SUPPLIED PASSAGE:

The code for minimum air channel is 2 inches.  So by putting 2 inch vertical battens, you satisfy that requirement.  However, don't forget that the purpose of ventilation is 1) to dissipate residual heat leaking past the insulation, and 2) to dry out any condensation that may be forming.  If the vapour barrier is doing its job on the warm side of the insulation, then there should be little moisture or condensation to worrry about.  Also don't forget the insulation BELOW the roof deck, as in your situation, you will need it.


----------



## busyflyin

How does a SIP work? Foam core with OSB on both sides. Do they shingle directly on top? What serves as the vapor barrier?


----------



## pgriz

Busyflyin, we're not talking the same thing.  First of all, a SIP panel does not give you anywhere near the R38-R40 of insulation you need in your roof system.  So if you install a SIP panel over vertical battens, you've created a nailing surface, but you have neither a vapour barrier, nor enough insulation, and the inside surface of your roof deck (the part you see from the inside) will be at or below freezing in winter and any moisture you have in the inside air will condense there.  Not a good scenario.

Let's look at this step by step.  Your current situation is as illustrated in Image1.jpg. 
	

	
	
		
		

		
			




E is your current deck, G are the 2x6 rafters and F is the space between them.

I am proposing that you fill in the space between the rafters with blue styrofoam, install a vapour barrier under this (across the rafters), and then install wood planks or boards across the rafters to give your the "wood" look to your ceiling.  This is shown in the following image.




Note that the inside space between the rafters (F) is now filled completely.  Then you install the vapour barrier below this (H), and nail your wood planks to the underside (I).  So far, you've got the vapour barrier that prevents moisture from the cottage interior air from reaching the cold parts of the roof.  However, note that the building code in some jurisdictions requires that if the space between rafters is filled with foam insulation, that a fire-proof material (like gyproc) is used as the covering layer.  So you need to check the local codes.

Next, on the outside, you add the two inches of blue styrofoam insulation, place 2x2 inch purlins (oriented vertically) over these, place the OSB on top of the purlins.  This is shown in the following image.




The two inches of external insulation (D) is laid on top of the stripped deck, then the 2x2 purlins (C) are laid on top, and then the plywood or OSB (A) is laid on top of these.  You need to hold the whole assembly together with either very long nails or screws (J) that penetrate into the original rafters.

STORED DATA:
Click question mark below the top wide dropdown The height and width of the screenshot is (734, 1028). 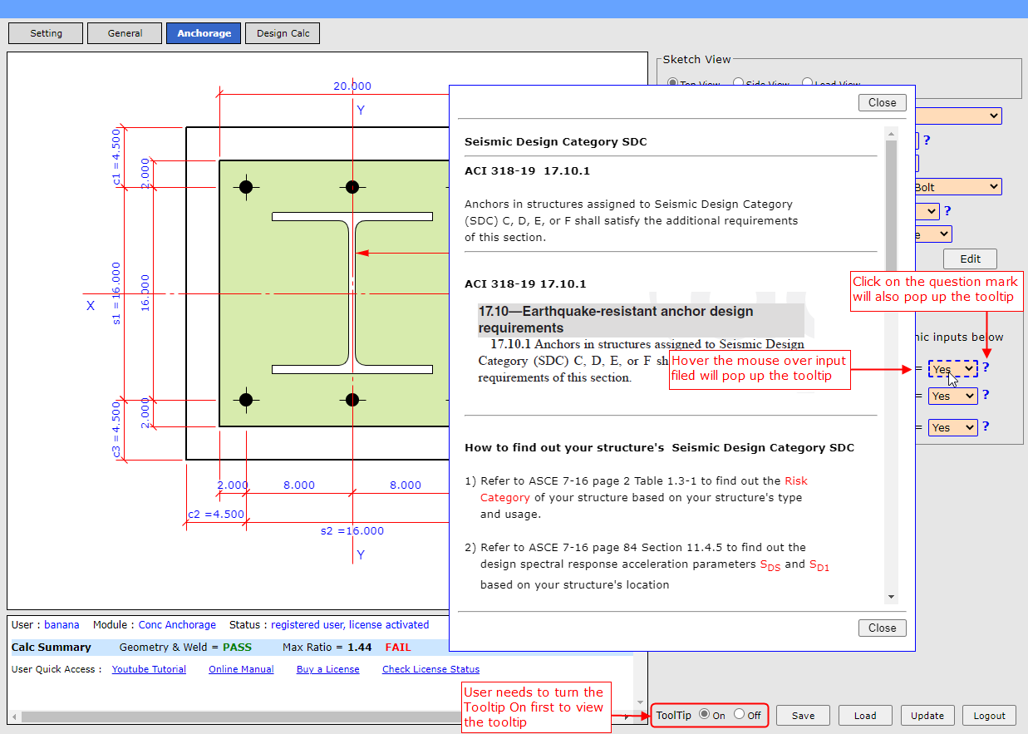pos(927,140)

PROBLEM SET:
[A] Reproduce verbatim the part of the roof insulation thread from "The code for" to "will need it.".
[B] According to the roof insulation thread, why is installing a SIP panel over vertical battens a poor setup? Answer in one to three sentences.

EXERCISE SOLUTIONS:
[A]
The code for minimum air channel is 2 inches.  So by putting 2 inch vertical battens, you satisfy that requirement.  However, don't forget that the purpose of ventilation is 1) to dissipate residual heat leaking past the insulation, and 2) to dry out any condensation that may be forming.  If the vapour barrier is doing its job on the warm side of the insulation, then there should be little moisture or condensation to worrry about.  Also don't forget the insulation BELOW the roof deck, as in your situation, you will need it.

[B] A SIP panel provides far less than the R38–R40 of insulation the roof needs. Placed over vertical battens, it gives a nailing surface but no vapour barrier. The inside surface of the roof deck would then be at or below freezing in winter, and moisture in the inside air would condense there.